(Collected data entries)
======

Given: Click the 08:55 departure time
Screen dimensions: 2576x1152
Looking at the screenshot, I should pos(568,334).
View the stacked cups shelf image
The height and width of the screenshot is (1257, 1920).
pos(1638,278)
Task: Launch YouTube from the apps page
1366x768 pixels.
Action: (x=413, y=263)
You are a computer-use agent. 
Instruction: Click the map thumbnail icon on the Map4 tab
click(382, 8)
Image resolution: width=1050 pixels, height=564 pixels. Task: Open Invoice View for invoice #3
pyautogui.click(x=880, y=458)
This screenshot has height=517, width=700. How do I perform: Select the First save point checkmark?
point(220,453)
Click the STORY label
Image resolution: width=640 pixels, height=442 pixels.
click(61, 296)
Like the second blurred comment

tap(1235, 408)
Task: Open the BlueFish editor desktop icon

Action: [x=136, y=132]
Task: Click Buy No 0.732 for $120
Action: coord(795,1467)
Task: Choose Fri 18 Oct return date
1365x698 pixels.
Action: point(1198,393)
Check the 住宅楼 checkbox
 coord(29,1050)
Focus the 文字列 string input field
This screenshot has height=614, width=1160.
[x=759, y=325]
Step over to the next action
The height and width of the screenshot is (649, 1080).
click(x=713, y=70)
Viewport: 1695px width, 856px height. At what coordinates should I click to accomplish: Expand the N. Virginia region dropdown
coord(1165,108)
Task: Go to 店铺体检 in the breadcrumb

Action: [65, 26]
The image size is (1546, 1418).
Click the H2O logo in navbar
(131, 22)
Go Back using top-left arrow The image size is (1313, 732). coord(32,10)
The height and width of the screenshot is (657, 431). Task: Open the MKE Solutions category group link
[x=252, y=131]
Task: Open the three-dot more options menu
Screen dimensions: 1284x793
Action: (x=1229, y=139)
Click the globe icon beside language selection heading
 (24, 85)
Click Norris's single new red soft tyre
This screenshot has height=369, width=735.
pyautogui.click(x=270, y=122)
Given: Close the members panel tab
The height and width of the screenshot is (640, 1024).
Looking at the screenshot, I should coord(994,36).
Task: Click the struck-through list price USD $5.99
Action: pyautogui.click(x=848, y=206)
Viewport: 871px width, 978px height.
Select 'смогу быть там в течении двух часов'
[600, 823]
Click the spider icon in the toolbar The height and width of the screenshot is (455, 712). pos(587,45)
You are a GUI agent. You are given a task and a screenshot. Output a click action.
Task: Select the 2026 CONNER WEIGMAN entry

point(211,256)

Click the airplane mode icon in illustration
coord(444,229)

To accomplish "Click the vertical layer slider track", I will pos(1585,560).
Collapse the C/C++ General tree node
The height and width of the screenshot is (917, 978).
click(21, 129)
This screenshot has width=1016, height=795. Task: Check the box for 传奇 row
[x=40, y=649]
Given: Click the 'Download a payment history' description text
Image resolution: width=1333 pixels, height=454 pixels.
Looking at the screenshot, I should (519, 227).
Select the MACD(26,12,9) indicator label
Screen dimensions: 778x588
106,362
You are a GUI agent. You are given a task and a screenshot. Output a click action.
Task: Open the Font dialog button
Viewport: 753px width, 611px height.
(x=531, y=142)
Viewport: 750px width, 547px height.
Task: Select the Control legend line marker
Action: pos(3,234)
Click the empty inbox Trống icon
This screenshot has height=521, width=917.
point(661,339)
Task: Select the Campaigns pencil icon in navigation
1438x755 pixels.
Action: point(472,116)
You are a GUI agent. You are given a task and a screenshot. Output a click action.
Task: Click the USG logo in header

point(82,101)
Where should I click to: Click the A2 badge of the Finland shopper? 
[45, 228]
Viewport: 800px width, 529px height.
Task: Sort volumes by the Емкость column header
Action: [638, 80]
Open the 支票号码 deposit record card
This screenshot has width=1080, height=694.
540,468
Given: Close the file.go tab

======

Every entry must be given again exactly as it reads.

Given: Click the 08:55 departure time
Screen dimensions: 2576x1152
Looking at the screenshot, I should pos(568,334).
View the stacked cups shelf image
The height and width of the screenshot is (1257, 1920).
pos(1638,278)
Task: Launch YouTube from the apps page
1366x768 pixels.
Action: (x=413, y=263)
You are a computer-use agent. 
Instruction: Click the map thumbnail icon on the Map4 tab
click(382, 8)
Image resolution: width=1050 pixels, height=564 pixels. Task: Open Invoice View for invoice #3
pyautogui.click(x=880, y=458)
This screenshot has height=517, width=700. How do I perform: Select the First save point checkmark?
point(220,453)
Click the STORY label
Image resolution: width=640 pixels, height=442 pixels.
click(61, 296)
Like the second blurred comment

tap(1235, 408)
Task: Open the BlueFish editor desktop icon

Action: [x=136, y=132]
Task: Click Buy No 0.732 for $120
Action: coord(795,1467)
Task: Choose Fri 18 Oct return date
1365x698 pixels.
Action: point(1198,393)
Check the 住宅楼 checkbox
 coord(29,1050)
Focus the 文字列 string input field
This screenshot has height=614, width=1160.
[x=759, y=325]
Step over to the next action
The height and width of the screenshot is (649, 1080).
click(x=713, y=70)
Viewport: 1695px width, 856px height. At what coordinates should I click to accomplish: Expand the N. Virginia region dropdown
coord(1165,108)
Task: Go to 店铺体检 in the breadcrumb

Action: [65, 26]
The image size is (1546, 1418).
Click the H2O logo in navbar
(131, 22)
Go Back using top-left arrow The image size is (1313, 732). coord(32,10)
The height and width of the screenshot is (657, 431). Task: Open the MKE Solutions category group link
[x=252, y=131]
Task: Open the three-dot more options menu
Screen dimensions: 1284x793
Action: (x=1229, y=139)
Click the globe icon beside language selection heading
 (24, 85)
Click Norris's single new red soft tyre
This screenshot has height=369, width=735.
pyautogui.click(x=270, y=122)
Given: Close the members panel tab
The height and width of the screenshot is (640, 1024).
Looking at the screenshot, I should coord(994,36).
Task: Click the struck-through list price USD $5.99
Action: pyautogui.click(x=848, y=206)
Viewport: 871px width, 978px height.
Select 'смогу быть там в течении двух часов'
[600, 823]
Click the spider icon in the toolbar The height and width of the screenshot is (455, 712). pos(587,45)
You are a GUI agent. You are given a task and a screenshot. Output a click action.
Task: Select the 2026 CONNER WEIGMAN entry

point(211,256)

Click the airplane mode icon in illustration
coord(444,229)

To accomplish "Click the vertical layer slider track", I will pos(1585,560).
Collapse the C/C++ General tree node
The height and width of the screenshot is (917, 978).
click(21, 129)
This screenshot has width=1016, height=795. Task: Check the box for 传奇 row
[x=40, y=649]
Given: Click the 'Download a payment history' description text
Image resolution: width=1333 pixels, height=454 pixels.
Looking at the screenshot, I should (519, 227).
Select the MACD(26,12,9) indicator label
Screen dimensions: 778x588
106,362
You are a GUI agent. You are given a task and a screenshot. Output a click action.
Task: Open the Font dialog button
Viewport: 753px width, 611px height.
(x=531, y=142)
Viewport: 750px width, 547px height.
Task: Select the Control legend line marker
Action: pos(3,234)
Click the empty inbox Trống icon
This screenshot has height=521, width=917.
point(661,339)
Task: Select the Campaigns pencil icon in navigation
1438x755 pixels.
Action: point(472,116)
You are a GUI agent. You are given a task and a screenshot. Output a click action.
Task: Click the USG logo in header

point(82,101)
Where should I click to: Click the A2 badge of the Finland shopper? 
[45, 228]
Viewport: 800px width, 529px height.
Task: Sort volumes by the Емкость column header
Action: [638, 80]
Open the 支票号码 deposit record card
This screenshot has width=1080, height=694.
540,468
Given: Close the file.go tab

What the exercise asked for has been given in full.